Il y a deux inquiétudes liées à cette augmentation des cas cancers chez les jeunes adultes. D’abord on ne sait pas quand la tendance va s’arrêter et puis dans cette tranche d’âge, le diagnostic est posé trop tard. Cela signifie que ces cancers sont plus souvent métastatiques, une phase avancée de la maladie caractérisée par la migration de cellules cancéreuses dans d’autres zones du corps. Ce sont des formes plus graves, plus difficiles à traiter.

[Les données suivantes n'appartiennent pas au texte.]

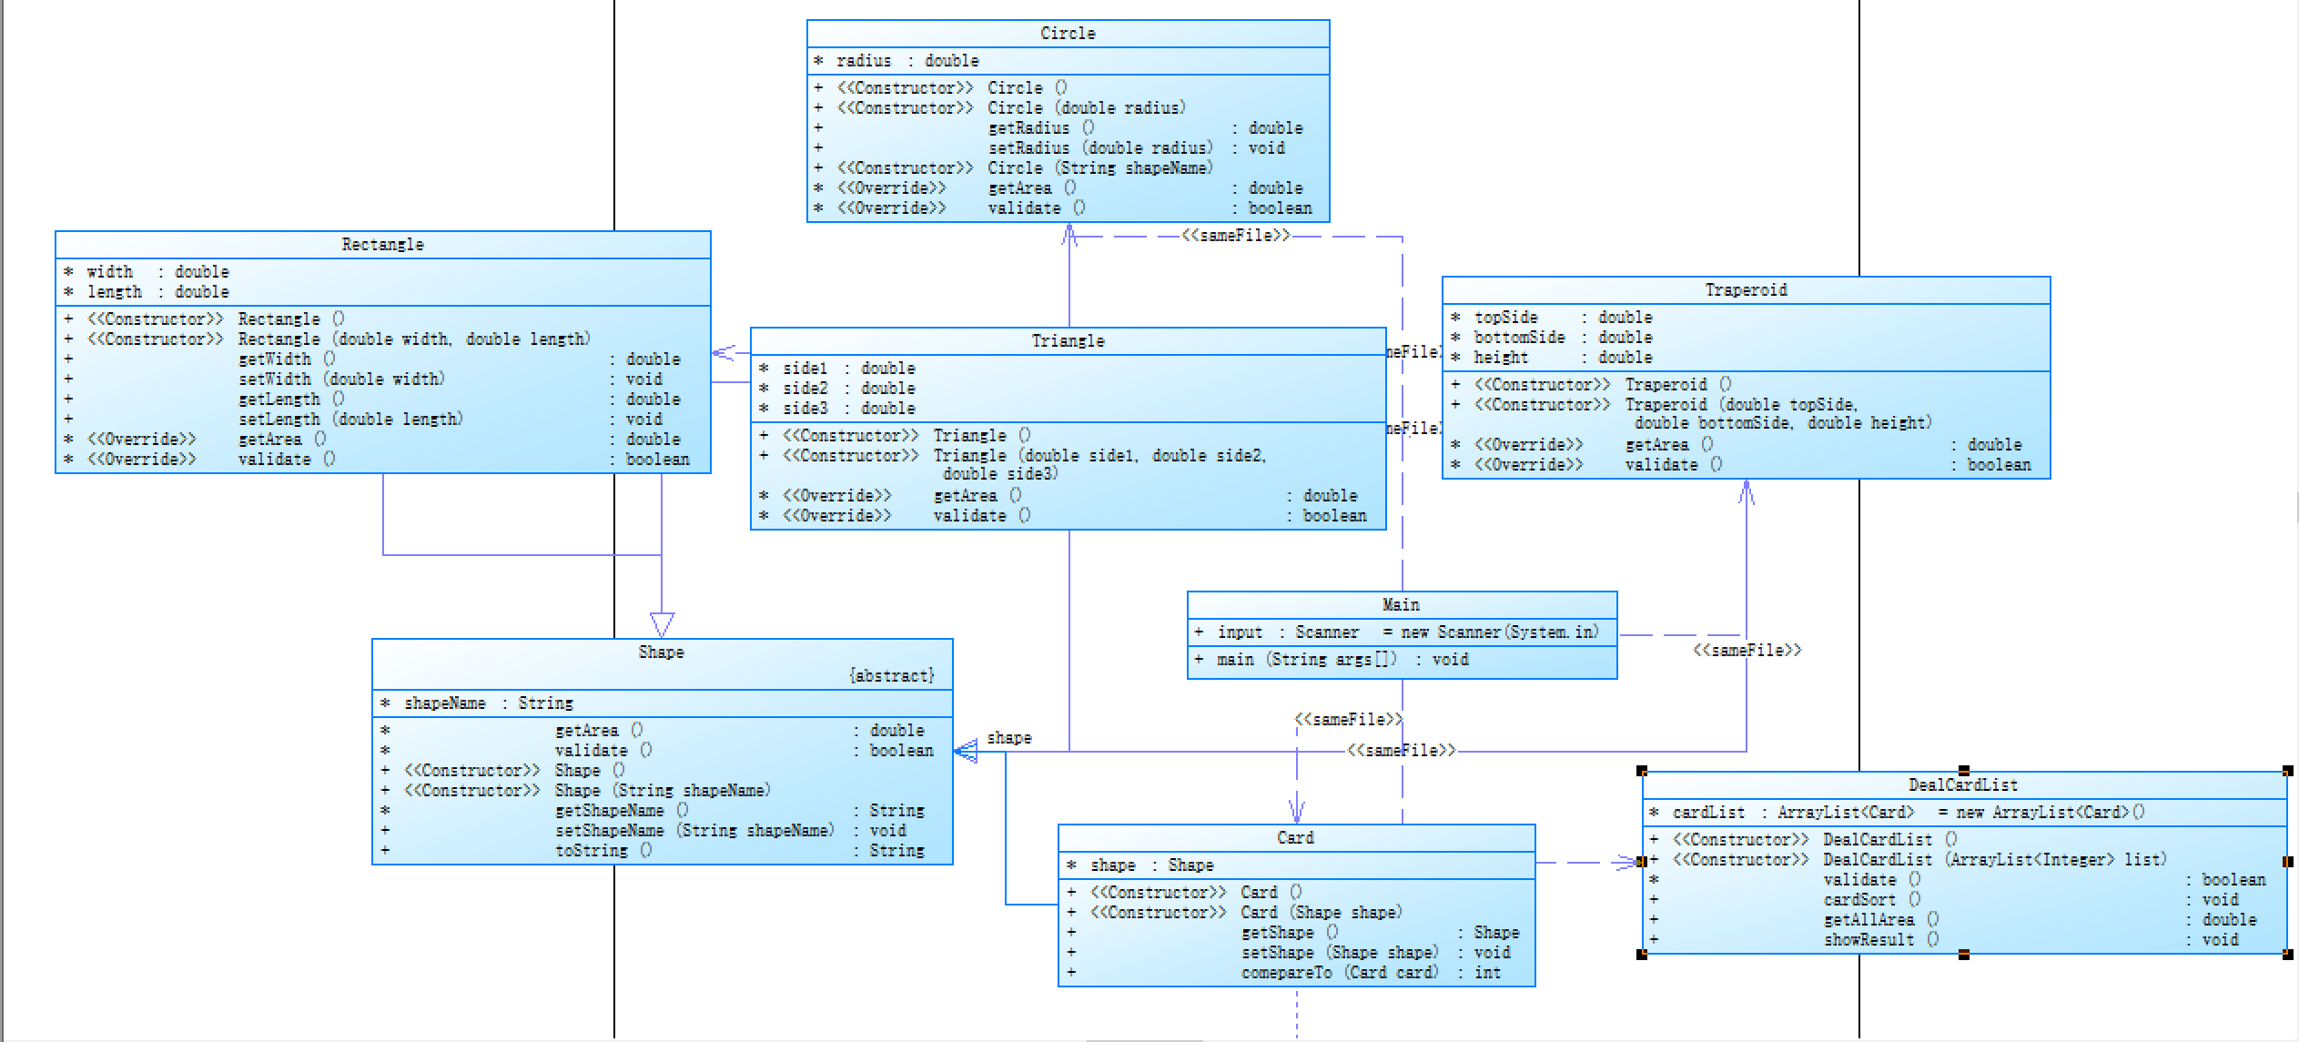Click the 'shape' association label near Shape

En quoi consiste le programme Yoda ?
Nous allons constituer un groupe de patients, composé de personnes âgées de 20 à 49 ans atteintes de cancers digestifs. Nous allons comparer ce groupe à un autre composé de patients âgés de 65 à 70 ans. D’après nos observations, il n’y a pas une différence fondamentale entre un cancer digestif chez une personne de plus de 50 ans et une personne plus jeune. En revanche, ce que l’on cherche avec Yoda, ce sont les facteurs auxquels les patients qui ont entre 30 et 40 ans aujourd’hui ont été exposés pendant l’enfance, et auxquels les générations d’avant étaient moins ou pas exposées. Il peut s’agir de polluants comme les pesticides, des microplastiques ou encore des additifs très présents dans les aliments ultratransformés, mais pour le moment il ne s’agit que d’hypothèses.
Pour identifier et évaluer les facteurs responsables de l’apparition des cancers chez les jeunes, l’étude se décline en deux parties. La première est scientifique et consiste, entre autres, à analyser le microbiote, donc les bactéries qui sont dans le tube digestif, à effectuer des prises de sang, des prélèvements de tumeurs, de cellules cancéreuses etc. On va également mener des analyses toxicologiques environnementales en prélevant des cheveux ou encore de la graisse viscérale – entourant les organes digestifs – pour analyser la présence de pesticides. Les différentes analyses s’enrichiront les unes les autres.
La seconde partie est clinique, plus centrée sur le malade. On souhaite collecter des données sur les caractéristiques des patients, grâce à des questionnaires de nutrition et sur la qualité de vie, notamment la pratique d’une activité physique. L’étude va aussi se pencher sur les traitements qu’ils suivent et leur impact sur la vie sociale, le travail ou encore sur la fertilité du patient.
Quels sont les étapes et l’objectif à terme ?
On espère pouvoir commencer mi-2025, date à laquelle on va ouvrir le programme et inclure des cas. Nous ferons entrer dans l’étude des patients qui viennent nous voir en consultation, à Gustave-Roussy, mais aussi dans d’autres centres en France pour avoir des résultats d’envergure nationale. Dans un monde idéal, au terme de cette étude, on souhaite pouvoir identifier la population la plus à risque, afin de proposer à ces profils un dépistage personnalisé.